* **PAGE EXCERPT**:
•••••

By 1968, these devices found a new purpose as they were installed in an unmanned test flight for the Apollo 6 mission.
Flight recordings of Armstrong and Aldrin landing the Eagle on the lunar surface, with Aldrin calling out navigational readings as Armstrong piloted the craft, make clear how utterly crucial easy-to-see instrumentation displays were for Apollo 11. Put simply, the data had to be illuminated perfectly.
These tiny diodes were a first step in the creation of better and better displays on spacecraft, and the success of Apollo 11 was the beginning of giant leaps in hi-tech. As Karlheinz Kaske, Siemens CEO in 1989, said, “If the ‘Man on the Moon’ program hadn’t existed, the drive to make things so small and powerful might never have happened the way it did.”
Simulating the spectacular: An unmanned landing on Mars
As NASA’s missions evolved through the late 20th century, Siemens’ technology also evolved. By 2012, Siemens was involved in one of the most spectacular ventures in space flight: the landing of an unmanned craft on the surface of Mars. And this time, instead of illumination being key, simulation was the essential capability.
Early in the mission of the Opportunity rover on Mars, beginning in 2004, NASA contacted Siemens for help creating a new rover called Curiosity. NASA envisioned Curiosity being five times heavier than Opportunity and equipped with state-of-the-art sensors and cameras. In other words, this would be a weighty machine that needed to land very softly after entering Mars’ atmosphere, which is 100 times thinner than Earth’s, at more than 13,000 miles per hour. How could Curiosity’s descent slow down to just 2 miles per hour, the necessary speed for a safe landing?

•••••

Records from a data collection:
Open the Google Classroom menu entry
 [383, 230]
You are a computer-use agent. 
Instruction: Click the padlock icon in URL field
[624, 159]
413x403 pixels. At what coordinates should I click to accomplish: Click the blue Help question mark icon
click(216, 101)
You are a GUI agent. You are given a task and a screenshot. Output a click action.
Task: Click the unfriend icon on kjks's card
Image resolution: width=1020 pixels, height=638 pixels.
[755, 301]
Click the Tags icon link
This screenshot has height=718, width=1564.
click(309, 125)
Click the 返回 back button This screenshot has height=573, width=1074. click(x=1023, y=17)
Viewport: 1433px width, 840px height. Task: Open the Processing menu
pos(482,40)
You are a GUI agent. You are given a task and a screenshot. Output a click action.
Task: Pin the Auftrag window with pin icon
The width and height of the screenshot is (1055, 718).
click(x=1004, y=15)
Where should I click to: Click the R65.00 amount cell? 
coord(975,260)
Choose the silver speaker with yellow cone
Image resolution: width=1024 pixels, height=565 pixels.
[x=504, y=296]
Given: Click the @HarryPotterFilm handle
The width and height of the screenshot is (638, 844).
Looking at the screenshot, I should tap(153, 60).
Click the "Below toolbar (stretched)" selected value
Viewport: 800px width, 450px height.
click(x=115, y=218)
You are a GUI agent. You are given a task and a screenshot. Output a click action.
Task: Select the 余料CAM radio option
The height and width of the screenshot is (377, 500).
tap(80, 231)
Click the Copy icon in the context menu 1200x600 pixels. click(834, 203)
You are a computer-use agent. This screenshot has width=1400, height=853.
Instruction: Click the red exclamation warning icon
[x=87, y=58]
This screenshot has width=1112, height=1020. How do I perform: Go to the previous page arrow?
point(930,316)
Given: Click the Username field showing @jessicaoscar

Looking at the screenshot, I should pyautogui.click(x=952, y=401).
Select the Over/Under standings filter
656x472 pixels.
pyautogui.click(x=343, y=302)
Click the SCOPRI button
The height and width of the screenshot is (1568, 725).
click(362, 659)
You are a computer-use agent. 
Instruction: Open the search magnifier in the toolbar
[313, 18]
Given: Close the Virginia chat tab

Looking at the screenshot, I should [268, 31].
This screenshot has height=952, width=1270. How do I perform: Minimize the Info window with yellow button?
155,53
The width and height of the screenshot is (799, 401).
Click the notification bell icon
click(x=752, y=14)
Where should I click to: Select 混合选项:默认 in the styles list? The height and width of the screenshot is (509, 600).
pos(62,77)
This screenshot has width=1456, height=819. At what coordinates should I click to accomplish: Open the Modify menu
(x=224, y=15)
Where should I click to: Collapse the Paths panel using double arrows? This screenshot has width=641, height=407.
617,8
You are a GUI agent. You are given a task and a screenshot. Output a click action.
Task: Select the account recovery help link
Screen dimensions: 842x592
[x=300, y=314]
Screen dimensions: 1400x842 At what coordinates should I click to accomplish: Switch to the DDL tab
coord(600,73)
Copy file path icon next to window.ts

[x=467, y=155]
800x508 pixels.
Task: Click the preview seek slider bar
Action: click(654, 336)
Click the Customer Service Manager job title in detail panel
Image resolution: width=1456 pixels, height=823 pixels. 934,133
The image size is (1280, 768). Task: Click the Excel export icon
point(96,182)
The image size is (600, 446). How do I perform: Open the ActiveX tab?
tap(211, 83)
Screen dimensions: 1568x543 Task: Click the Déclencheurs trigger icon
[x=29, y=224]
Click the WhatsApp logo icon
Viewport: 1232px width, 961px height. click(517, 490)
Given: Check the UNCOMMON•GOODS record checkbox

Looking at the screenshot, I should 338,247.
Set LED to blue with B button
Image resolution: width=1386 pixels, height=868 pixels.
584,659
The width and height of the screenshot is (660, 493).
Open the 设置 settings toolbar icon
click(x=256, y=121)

•••••

* **GIVEN INSTRUCTION A**: In the Siemens and NASA passage, why did the Apollo 11 instrumentation data have to be illuminated perfectly? Answer in one to three sentences.
* **GIVEN INSTRUCTION B**:
Please answer these questions from the Siemens and NASA passage:
(i) In what year were the devices installed in an unmanned test flight, and for which mission?
(ii) Who was Siemens CEO in 1989?
(iii) How many times thinner than Earth's atmosphere is the atmosphere of Mars?
* **GIVEN INSTRUCTION C**: Set down word for word the part of the Siemens and NASA passage from "These tiny diodes" to "the essential capability.".

* **RIGHT ANSWER A**: Flight recordings show Aldrin calling out navigational readings while Armstrong piloted the Eagle onto the lunar surface. This makes clear that easy-to-see instrumentation displays were crucial for Apollo 11.

* **RIGHT ANSWER B**:
(i) 1968, for the Apollo 6 mission
(ii) Karlheinz Kaske
(iii) 100 times

* **RIGHT ANSWER C**:
These tiny diodes were a first step in the creation of better and better displays on spacecraft, and the success of Apollo 11 was the beginning of giant leaps in hi-tech. As Karlheinz Kaske, Siemens CEO in 1989, said, “If the ‘Man on the Moon’ program hadn’t existed, the drive to make things so small and powerful might never have happened the way it did.”
Simulating the spectacular: An unmanned landing on Mars
As NASA’s missions evolved through the late 20th century, Siemens’ technology also evolved. By 2012, Siemens was involved in one of the most spectacular ventures in space flight: the landing of an unmanned craft on the surface of Mars. And this time, instead of illumination being key, simulation was the essential capability.